DATASET start

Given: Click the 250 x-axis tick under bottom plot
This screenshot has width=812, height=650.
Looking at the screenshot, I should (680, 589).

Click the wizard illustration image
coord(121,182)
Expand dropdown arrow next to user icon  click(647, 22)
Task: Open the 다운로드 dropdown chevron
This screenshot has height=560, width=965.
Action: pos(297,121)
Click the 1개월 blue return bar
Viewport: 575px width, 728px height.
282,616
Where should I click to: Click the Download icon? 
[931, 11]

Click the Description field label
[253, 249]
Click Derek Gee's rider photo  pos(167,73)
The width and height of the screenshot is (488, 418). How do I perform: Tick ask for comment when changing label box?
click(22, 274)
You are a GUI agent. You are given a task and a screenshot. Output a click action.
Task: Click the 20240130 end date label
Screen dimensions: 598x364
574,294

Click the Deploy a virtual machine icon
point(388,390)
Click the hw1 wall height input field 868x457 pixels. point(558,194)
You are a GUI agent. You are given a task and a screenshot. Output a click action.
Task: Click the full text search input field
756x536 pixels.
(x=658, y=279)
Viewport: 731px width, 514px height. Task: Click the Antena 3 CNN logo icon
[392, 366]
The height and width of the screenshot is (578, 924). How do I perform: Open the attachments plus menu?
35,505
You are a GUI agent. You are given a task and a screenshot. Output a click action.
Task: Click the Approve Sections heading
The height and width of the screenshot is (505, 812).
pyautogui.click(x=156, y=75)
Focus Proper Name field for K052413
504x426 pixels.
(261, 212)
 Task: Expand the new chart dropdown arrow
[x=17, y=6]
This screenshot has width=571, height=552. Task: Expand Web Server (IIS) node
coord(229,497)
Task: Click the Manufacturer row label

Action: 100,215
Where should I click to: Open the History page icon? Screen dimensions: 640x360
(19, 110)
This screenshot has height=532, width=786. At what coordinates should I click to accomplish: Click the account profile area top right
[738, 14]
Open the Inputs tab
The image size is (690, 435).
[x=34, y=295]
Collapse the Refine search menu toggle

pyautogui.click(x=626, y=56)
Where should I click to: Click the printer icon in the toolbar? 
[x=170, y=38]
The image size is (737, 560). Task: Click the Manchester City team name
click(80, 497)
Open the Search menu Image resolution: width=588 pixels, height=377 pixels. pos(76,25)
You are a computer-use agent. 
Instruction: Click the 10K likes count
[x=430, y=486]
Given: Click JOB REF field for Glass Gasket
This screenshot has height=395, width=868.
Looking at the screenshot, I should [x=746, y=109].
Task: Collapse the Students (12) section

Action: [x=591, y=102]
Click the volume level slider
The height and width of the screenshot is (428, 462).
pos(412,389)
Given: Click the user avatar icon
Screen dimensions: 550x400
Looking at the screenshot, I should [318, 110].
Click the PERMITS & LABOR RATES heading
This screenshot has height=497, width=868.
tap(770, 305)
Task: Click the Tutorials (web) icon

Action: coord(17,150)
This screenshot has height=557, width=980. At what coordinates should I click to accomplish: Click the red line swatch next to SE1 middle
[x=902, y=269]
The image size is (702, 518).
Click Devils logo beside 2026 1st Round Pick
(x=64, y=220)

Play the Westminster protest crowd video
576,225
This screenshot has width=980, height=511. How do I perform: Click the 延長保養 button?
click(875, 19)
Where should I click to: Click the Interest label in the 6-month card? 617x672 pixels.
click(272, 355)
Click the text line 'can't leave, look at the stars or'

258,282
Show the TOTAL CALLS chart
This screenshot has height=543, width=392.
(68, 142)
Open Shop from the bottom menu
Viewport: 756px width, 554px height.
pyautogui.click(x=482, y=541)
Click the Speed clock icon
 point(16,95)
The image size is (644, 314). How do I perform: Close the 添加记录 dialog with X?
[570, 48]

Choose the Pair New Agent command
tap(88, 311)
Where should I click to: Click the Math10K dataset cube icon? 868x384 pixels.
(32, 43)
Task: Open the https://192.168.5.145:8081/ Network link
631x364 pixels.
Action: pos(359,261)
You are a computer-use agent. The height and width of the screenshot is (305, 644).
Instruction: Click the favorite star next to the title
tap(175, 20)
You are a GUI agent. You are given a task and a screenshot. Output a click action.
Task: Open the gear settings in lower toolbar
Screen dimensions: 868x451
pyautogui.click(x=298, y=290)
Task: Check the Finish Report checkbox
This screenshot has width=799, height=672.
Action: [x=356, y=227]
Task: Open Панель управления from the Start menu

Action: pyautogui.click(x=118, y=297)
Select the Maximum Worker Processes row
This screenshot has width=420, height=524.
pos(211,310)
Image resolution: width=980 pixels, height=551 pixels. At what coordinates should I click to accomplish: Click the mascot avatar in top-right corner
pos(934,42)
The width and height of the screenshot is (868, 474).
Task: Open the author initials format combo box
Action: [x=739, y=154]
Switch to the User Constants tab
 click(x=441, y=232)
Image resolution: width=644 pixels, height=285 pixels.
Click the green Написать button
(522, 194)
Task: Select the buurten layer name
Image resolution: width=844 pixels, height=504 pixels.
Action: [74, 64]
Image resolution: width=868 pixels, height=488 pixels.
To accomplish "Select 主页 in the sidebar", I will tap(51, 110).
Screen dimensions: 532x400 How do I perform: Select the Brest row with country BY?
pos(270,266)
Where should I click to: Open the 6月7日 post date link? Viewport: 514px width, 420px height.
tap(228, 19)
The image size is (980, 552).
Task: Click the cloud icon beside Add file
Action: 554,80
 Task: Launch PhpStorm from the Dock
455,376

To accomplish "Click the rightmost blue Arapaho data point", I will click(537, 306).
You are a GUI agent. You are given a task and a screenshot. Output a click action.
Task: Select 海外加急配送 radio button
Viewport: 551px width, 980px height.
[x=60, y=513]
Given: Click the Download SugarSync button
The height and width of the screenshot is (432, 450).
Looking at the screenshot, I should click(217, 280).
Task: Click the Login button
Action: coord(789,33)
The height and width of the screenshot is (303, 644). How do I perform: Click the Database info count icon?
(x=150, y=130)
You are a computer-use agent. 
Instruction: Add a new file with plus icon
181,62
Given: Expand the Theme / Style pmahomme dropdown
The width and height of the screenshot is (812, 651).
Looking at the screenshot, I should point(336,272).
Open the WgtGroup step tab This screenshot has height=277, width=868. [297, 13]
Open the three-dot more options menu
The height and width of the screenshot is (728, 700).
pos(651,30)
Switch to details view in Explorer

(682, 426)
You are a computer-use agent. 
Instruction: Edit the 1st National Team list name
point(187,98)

DATASET end

TO DO:
Lay out each line of the listing above as a JSON array of strings, one string per line, with blank lines omitted.

FULL OUTPUT:
[
  "Given: Click the 250 x-axis tick under bottom plot",
  "This screenshot has width=812, height=650.",
  "Looking at the screenshot, I should (680, 589).",
  "Click the wizard illustration image",
  "coord(121,182)",
  "Expand dropdown arrow next to user icon  click(647, 22)",
  "Task: Open the 다운로드 dropdown chevron",
  "This screenshot has height=560, width=965.",
  "Action: pos(297,121)",
  "Click the 1개월 blue return bar",
  "Viewport: 575px width, 728px height.",
  "282,616",
  "Where should I click to: Click the Download icon? ",
  "[931, 11]",
  "Click the Description field label",
  "[253, 249]",
  "Click Derek Gee's rider photo  pos(167,73)",
  "The width and height of the screenshot is (488, 418). How do I perform: Tick ask for comment when changing label box?",
  "click(22, 274)",
  "You are a GUI agent. You are given a task and a screenshot. Output a click action.",
  "Task: Click the 20240130 end date label",
  "Screen dimensions: 598x364",
  "574,294",
  "Click the Deploy a virtual machine icon",
  "point(388,390)",
  "Click the hw1 wall height input field 868x457 pixels. point(558,194)",
  "You are a GUI agent. You are given a task and a screenshot. Output a click action.",
  "Task: Click the full text search input field",
  "756x536 pixels.",
  "(x=658, y=279)",
  "Viewport: 731px width, 514px height. Task: Click the Antena 3 CNN logo icon",
  "[392, 366]",
  "The height and width of the screenshot is (578, 924). How do I perform: Open the attachments plus menu?",
  "35,505",
  "You are a GUI agent. You are given a task and a screenshot. Output a click action.",
  "Task: Click the Approve Sections heading",
  "The height and width of the screenshot is (505, 812).",
  "pyautogui.click(x=156, y=75)",
  "Focus Proper Name field for K052413",
  "504x426 pixels.",
  "(261, 212)",
  " Task: Expand the new chart dropdown arrow",
  "[x=17, y=6]",
  "This screenshot has width=571, height=552. Task: Expand Web Server (IIS) node",
  "coord(229,497)",
  "Task: Click the Manufacturer row label",
  "Action: 100,215",
  "Where should I click to: Open the History page icon? Screen dimensions: 640x360",
  "(19, 110)",
  "This screenshot has height=532, width=786. At what coordinates should I click to accomplish: Click the account profile area top right",
  "[738, 14]",
  "Open the Inputs tab",
  "The image size is (690, 435).",
  "[x=34, y=295]",
  "Collapse the Refine search menu toggle",
  "pyautogui.click(x=626, y=56)",
  "Where should I click to: Click the printer icon in the toolbar? ",
  "[x=170, y=38]",
  "The image size is (737, 560). Task: Click the Manchester City team name",
  "click(80, 497)",
  "Open the Search menu Image resolution: width=588 pixels, height=377 pixels. pos(76,25)",
  "You are a computer-use agent. ",
  "Instruction: Click the 10K likes count",
  "[x=430, y=486]",
  "Given: Click JOB REF field for Glass Gasket",
  "This screenshot has height=395, width=868.",
  "Looking at the screenshot, I should [x=746, y=109].",
  "Task: Collapse the Students (12) section",
  "Action: [x=591, y=102]",
  "Click the volume level slider",
  "The height and width of the screenshot is (428, 462).",
  "pos(412,389)",
  "Given: Click the user avatar icon",
  "Screen dimensions: 550x400",
  "Looking at the screenshot, I should [318, 110].",
  "Click the PERMITS & LABOR RATES heading",
  "This screenshot has height=497, width=868.",
  "tap(770, 305)",
  "Task: Click the Tutorials (web) icon",
  "Action: coord(17,150)",
  "This screenshot has height=557, width=980. At what coordinates should I click to accomplish: Click the red line swatch next to SE1 middle",
  "[x=902, y=269]",
  "The image size is (702, 518).",
  "Click Devils logo beside 2026 1st Round Pick",
  "(x=64, y=220)",
  "Play the Westminster protest crowd video",
  "576,225",
  "This screenshot has width=980, height=511. How do I perform: Click the 延長保養 button?",
  "click(875, 19)",
  "Where should I click to: Click the Interest label in the 6-month card? 617x672 pixels.",
  "click(272, 355)",
  "Click the text line 'can't leave, look at the stars or'",
  "258,282",
  "Show the TOTAL CALLS chart",
  "This screenshot has height=543, width=392.",
  "(68, 142)",
  "Open Shop from the bottom menu",
  "Viewport: 756px width, 554px height.",
  "pyautogui.click(x=482, y=541)",
  "Click the Speed clock icon",
  " point(16,95)",
  "The image size is (644, 314). How do I perform: Close the 添加记录 dialog with X?",
  "[570, 48]",
  "Choose the Pair New Agent command",
  "tap(88, 311)",
  "Where should I click to: Click the Math10K dataset cube icon? 868x384 pixels.",
  "(32, 43)",
  "Task: Open the https://192.168.5.145:8081/ Network link",
  "631x364 pixels.",
  "Action: pos(359,261)",
  "You are a computer-use agent. The height and width of the screenshot is (305, 644).",
  "Instruction: Click the favorite star next to the title",
  "tap(175, 20)",
  "You are a GUI agent. You are given a task and a screenshot. Output a click action.",
  "Task: Open the gear settings in lower toolbar",
  "Screen dimensions: 868x451",
  "pyautogui.click(x=298, y=290)",
  "Task: Check the Finish Report checkbox",
  "This screenshot has width=799, height=672.",
  "Action: [x=356, y=227]",
  "Task: Open Панель управления from the Start menu",
  "Action: pyautogui.click(x=118, y=297)",
  "Select the Maximum Worker Processes row",
  "This screenshot has width=420, height=524.",
  "pos(211,310)",
  "Image resolution: width=980 pixels, height=551 pixels. At what coordinates should I click to accomplish: Click the mascot avatar in top-right corner",
  "pos(934,42)",
  "The width and height of the screenshot is (868, 474).",
  "Task: Open the author initials format combo box",
  "Action: [x=739, y=154]",
  "Switch to the User Constants tab",
  " click(x=441, y=232)",
  "Image resolution: width=644 pixels, height=285 pixels.",
  "Click the green Написать button",
  "(522, 194)",
  "Task: Select the buurten layer name",
  "Image resolution: width=844 pixels, height=504 pixels.",
  "Action: [74, 64]",
  "Image resolution: width=868 pixels, height=488 pixels.",
  "To accomplish \"Select 主页 in the sidebar\", I will tap(51, 110).",
  "Screen dimensions: 532x400 How do I perform: Select the Brest row with country BY?",
  "pos(270,266)",
  "Where should I click to: Open the 6月7日 post date link? Viewport: 514px width, 420px height.",
  "tap(228, 19)",
  "The image size is (980, 552).",
  "Task: Click the cloud icon beside Add file",
  "Action: 554,80",
  " Task: Launch PhpStorm from the Dock",
  "455,376",
  "To accomplish \"Click the rightmost blue Arapaho data point\", I will click(537, 306).",
  "You are a GUI agent. You are given a task and a screenshot. Output a click action.",
  "Task: Select 海外加急配送 radio button",
  "Viewport: 551px width, 980px height.",
  "[x=60, y=513]",
  "Given: Click the Download SugarSync button",
  "The height and width of the screenshot is (432, 450).",
  "Looking at the screenshot, I should click(217, 280).",
  "Task: Click the Login button",
  "Action: coord(789,33)",
  "The height and width of the screenshot is (303, 644). How do I perform: Click the Database info count icon?",
  "(x=150, y=130)",
  "You are a computer-use agent. ",
  "Instruction: Add a new file with plus icon",
  "181,62",
  "Given: Expand the Theme / Style pmahomme dropdown",
  "The width and height of the screenshot is (812, 651).",
  "Looking at the screenshot, I should point(336,272).",
  "Open the WgtGroup step tab This screenshot has height=277, width=868. [297, 13]",
  "Open the three-dot more options menu",
  "The height and width of the screenshot is (728, 700).",
  "pos(651,30)",
  "Switch to details view in Explorer",
  "(682, 426)",
  "You are a computer-use agent. ",
  "Instruction: Edit the 1st National Team list name",
  "point(187,98)"
]